(Rows pairing text with element locations)
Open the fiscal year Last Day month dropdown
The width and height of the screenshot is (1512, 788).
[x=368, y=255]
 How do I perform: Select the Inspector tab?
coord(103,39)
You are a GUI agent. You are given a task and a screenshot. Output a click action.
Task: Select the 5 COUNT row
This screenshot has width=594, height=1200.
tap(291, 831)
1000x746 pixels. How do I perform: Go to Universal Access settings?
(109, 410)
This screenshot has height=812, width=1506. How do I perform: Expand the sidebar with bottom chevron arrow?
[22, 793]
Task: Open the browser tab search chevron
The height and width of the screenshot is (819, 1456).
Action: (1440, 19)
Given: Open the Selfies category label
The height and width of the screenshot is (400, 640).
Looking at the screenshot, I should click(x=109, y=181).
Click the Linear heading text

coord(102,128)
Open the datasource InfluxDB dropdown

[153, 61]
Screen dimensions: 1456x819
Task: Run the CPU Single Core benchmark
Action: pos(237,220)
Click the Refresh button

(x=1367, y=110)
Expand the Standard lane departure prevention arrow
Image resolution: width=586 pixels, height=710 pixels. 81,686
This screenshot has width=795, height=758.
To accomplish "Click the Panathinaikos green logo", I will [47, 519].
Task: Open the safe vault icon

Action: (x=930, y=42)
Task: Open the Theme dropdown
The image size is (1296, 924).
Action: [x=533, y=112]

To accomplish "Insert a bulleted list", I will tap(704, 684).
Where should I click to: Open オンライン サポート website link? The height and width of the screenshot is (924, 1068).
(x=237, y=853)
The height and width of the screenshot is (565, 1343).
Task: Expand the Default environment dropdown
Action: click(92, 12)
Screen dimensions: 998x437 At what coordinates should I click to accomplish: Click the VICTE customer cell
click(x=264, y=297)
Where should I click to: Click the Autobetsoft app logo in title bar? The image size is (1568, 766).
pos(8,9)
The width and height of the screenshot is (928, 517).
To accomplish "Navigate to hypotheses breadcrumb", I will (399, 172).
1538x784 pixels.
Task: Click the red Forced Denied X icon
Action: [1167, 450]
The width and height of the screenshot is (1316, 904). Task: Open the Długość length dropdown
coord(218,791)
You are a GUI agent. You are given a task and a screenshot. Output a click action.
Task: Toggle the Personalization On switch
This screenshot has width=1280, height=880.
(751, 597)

The request
Rewrite all of the rows above, changing each "Select" to "Choose" and keeping everything else the same.

Correct result
Open the fiscal year Last Day month dropdown
The width and height of the screenshot is (1512, 788).
[x=368, y=255]
 How do I perform: Choose the Inspector tab?
coord(103,39)
You are a GUI agent. You are given a task and a screenshot. Output a click action.
Task: Choose the 5 COUNT row
This screenshot has width=594, height=1200.
tap(291, 831)
1000x746 pixels. How do I perform: Go to Universal Access settings?
(109, 410)
This screenshot has height=812, width=1506. How do I perform: Expand the sidebar with bottom chevron arrow?
[22, 793]
Task: Open the browser tab search chevron
The height and width of the screenshot is (819, 1456).
Action: (1440, 19)
Given: Open the Selfies category label
The height and width of the screenshot is (400, 640).
Looking at the screenshot, I should click(x=109, y=181).
Click the Linear heading text

coord(102,128)
Open the datasource InfluxDB dropdown

[153, 61]
Screen dimensions: 1456x819
Task: Run the CPU Single Core benchmark
Action: pos(237,220)
Click the Refresh button

(x=1367, y=110)
Expand the Standard lane departure prevention arrow
Image resolution: width=586 pixels, height=710 pixels. 81,686
This screenshot has width=795, height=758.
To accomplish "Click the Panathinaikos green logo", I will [47, 519].
Task: Open the safe vault icon

Action: (x=930, y=42)
Task: Open the Theme dropdown
The image size is (1296, 924).
Action: [x=533, y=112]

To accomplish "Insert a bulleted list", I will tap(704, 684).
Where should I click to: Open オンライン サポート website link? The height and width of the screenshot is (924, 1068).
(x=237, y=853)
The height and width of the screenshot is (565, 1343).
Task: Expand the Default environment dropdown
Action: click(92, 12)
Screen dimensions: 998x437 At what coordinates should I click to accomplish: Click the VICTE customer cell
click(x=264, y=297)
Where should I click to: Click the Autobetsoft app logo in title bar? The image size is (1568, 766).
pos(8,9)
The width and height of the screenshot is (928, 517).
To accomplish "Navigate to hypotheses breadcrumb", I will (399, 172).
1538x784 pixels.
Task: Click the red Forced Denied X icon
Action: [1167, 450]
The width and height of the screenshot is (1316, 904). Task: Open the Długość length dropdown
coord(218,791)
You are a GUI agent. You are given a task and a screenshot. Output a click action.
Task: Toggle the Personalization On switch
This screenshot has width=1280, height=880.
(751, 597)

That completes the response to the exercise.